Information Start Marker

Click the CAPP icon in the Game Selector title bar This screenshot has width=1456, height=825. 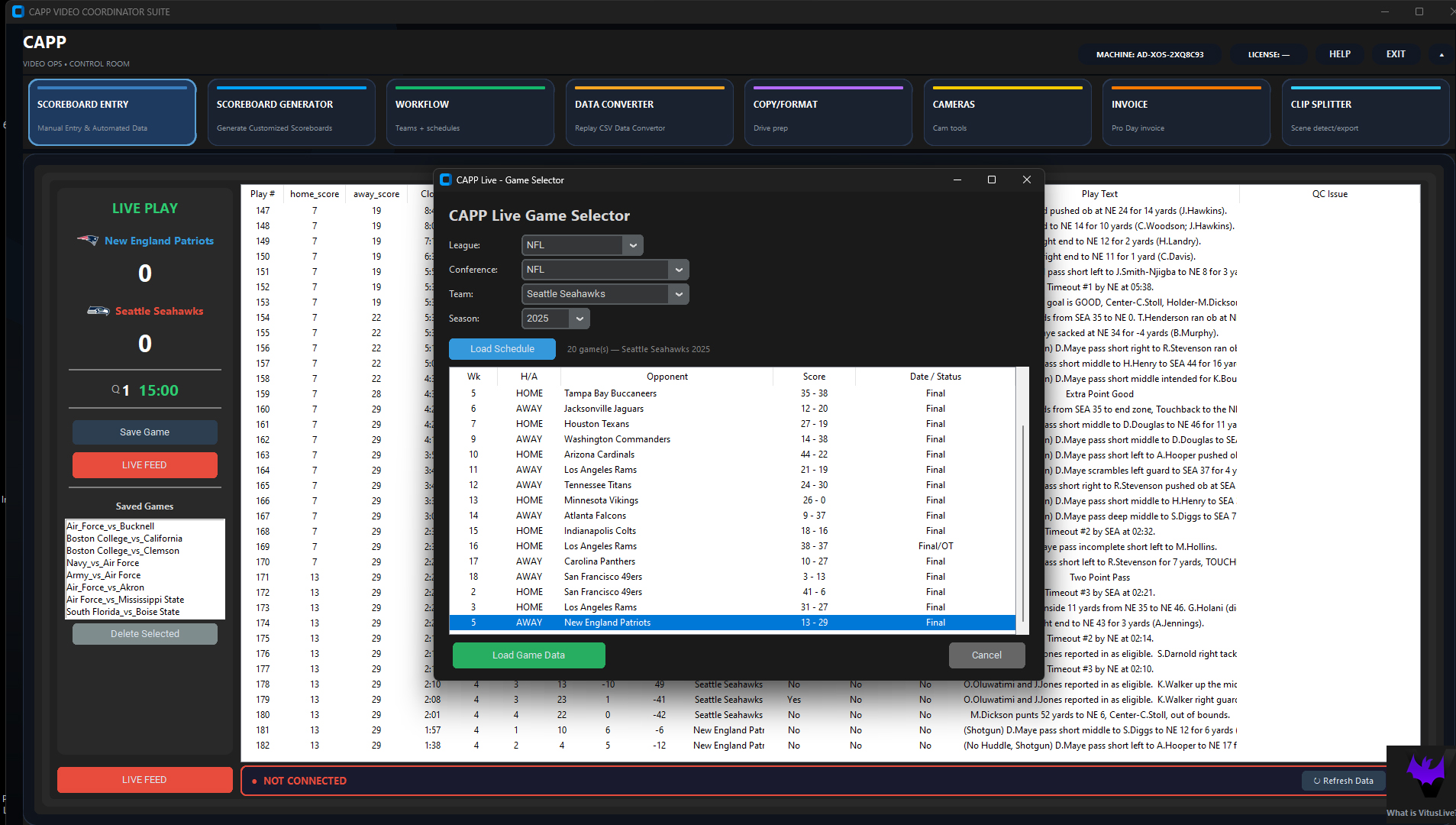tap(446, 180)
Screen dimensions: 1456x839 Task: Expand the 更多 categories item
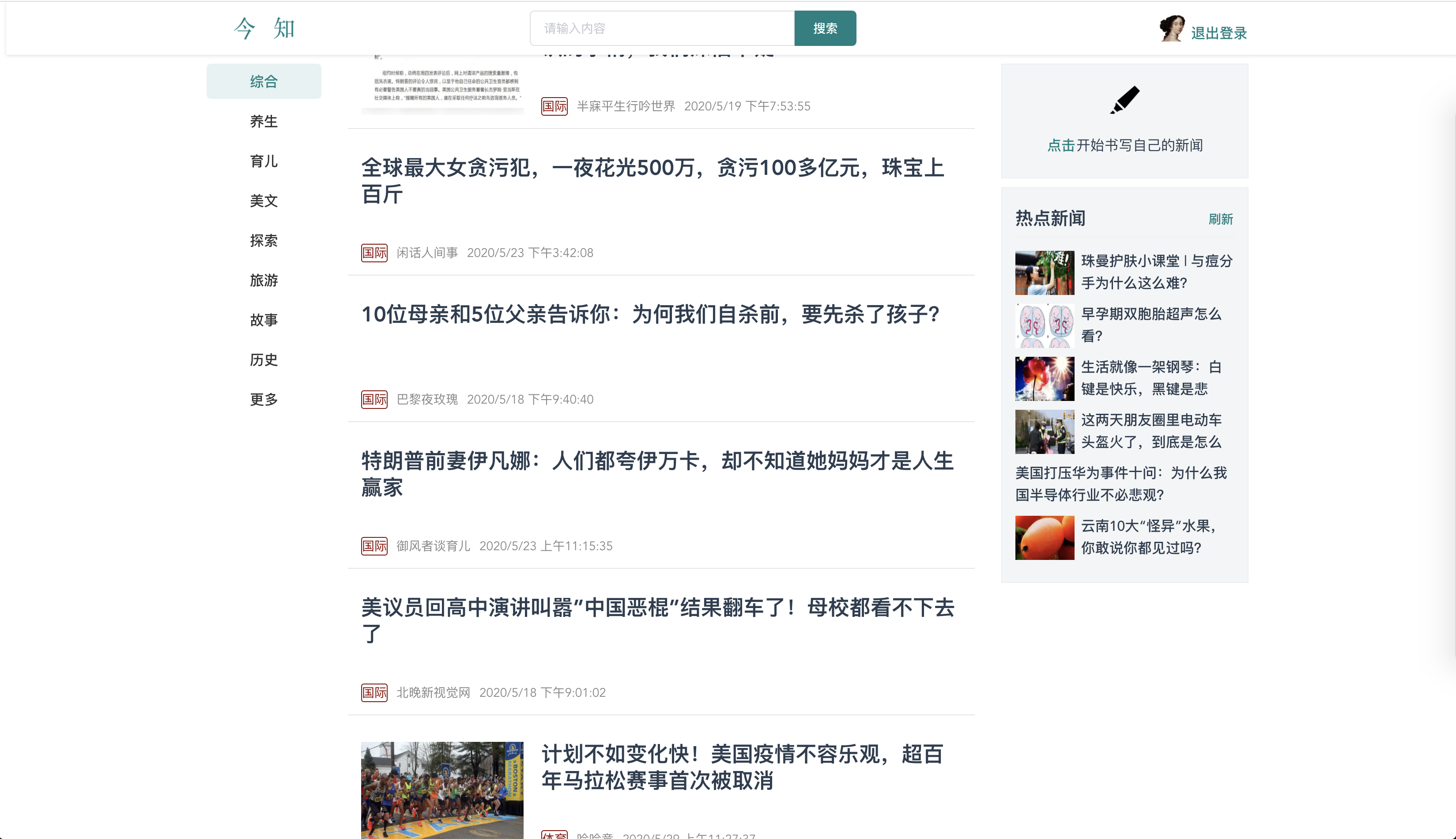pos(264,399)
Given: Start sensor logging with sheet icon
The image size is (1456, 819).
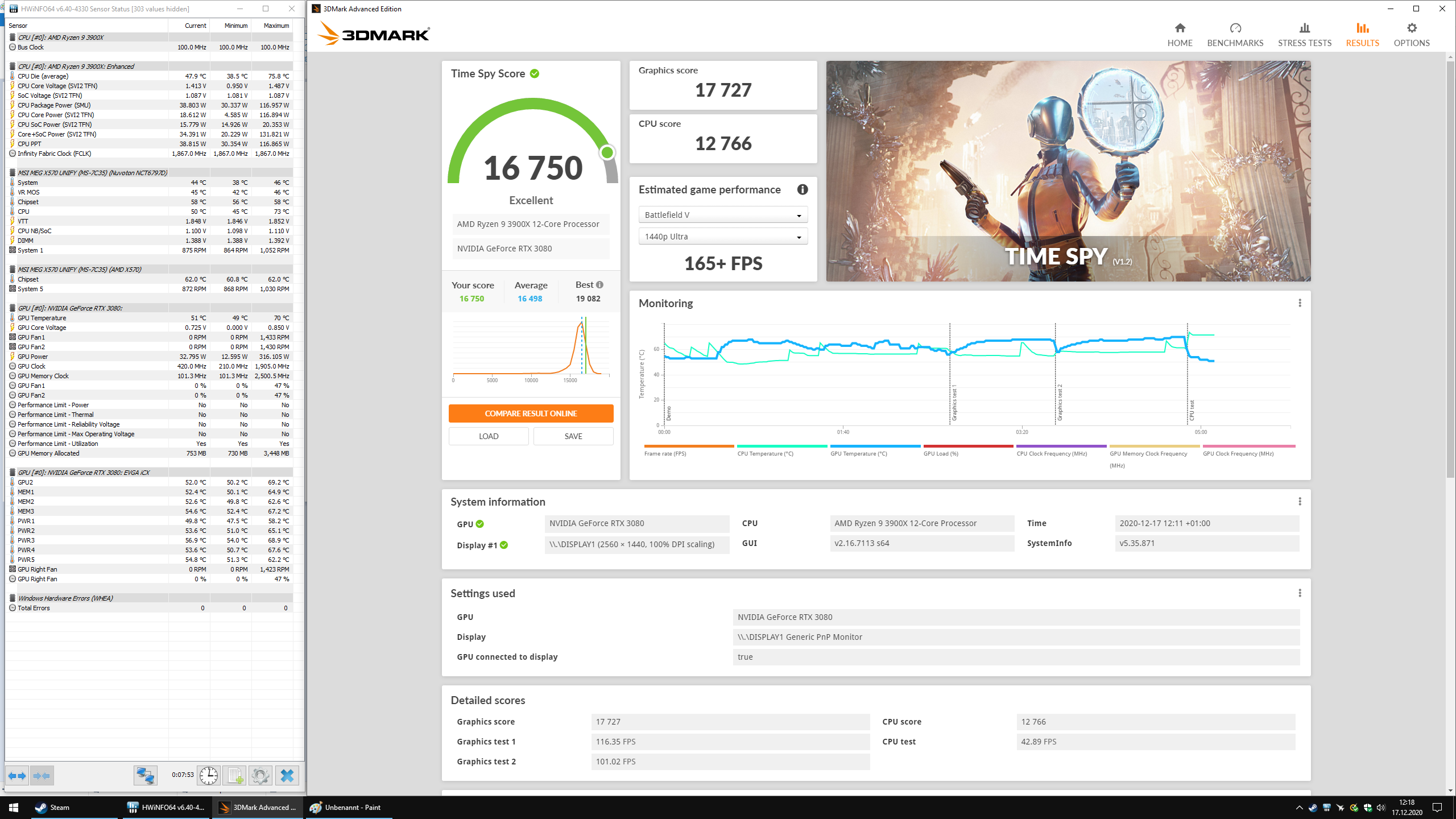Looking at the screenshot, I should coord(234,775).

Information End Marker

• **Task directions**: Your copy should hold exactly the lines from the line bearing "Screen dimensions: 1456x839" through the end of the data, both included, and no pictures or anything further.

• **Expected output**:
Screen dimensions: 1456x839 Task: Expand the 更多 categories item
pos(264,399)
Given: Start sensor logging with sheet icon
The image size is (1456, 819).
Looking at the screenshot, I should coord(234,775).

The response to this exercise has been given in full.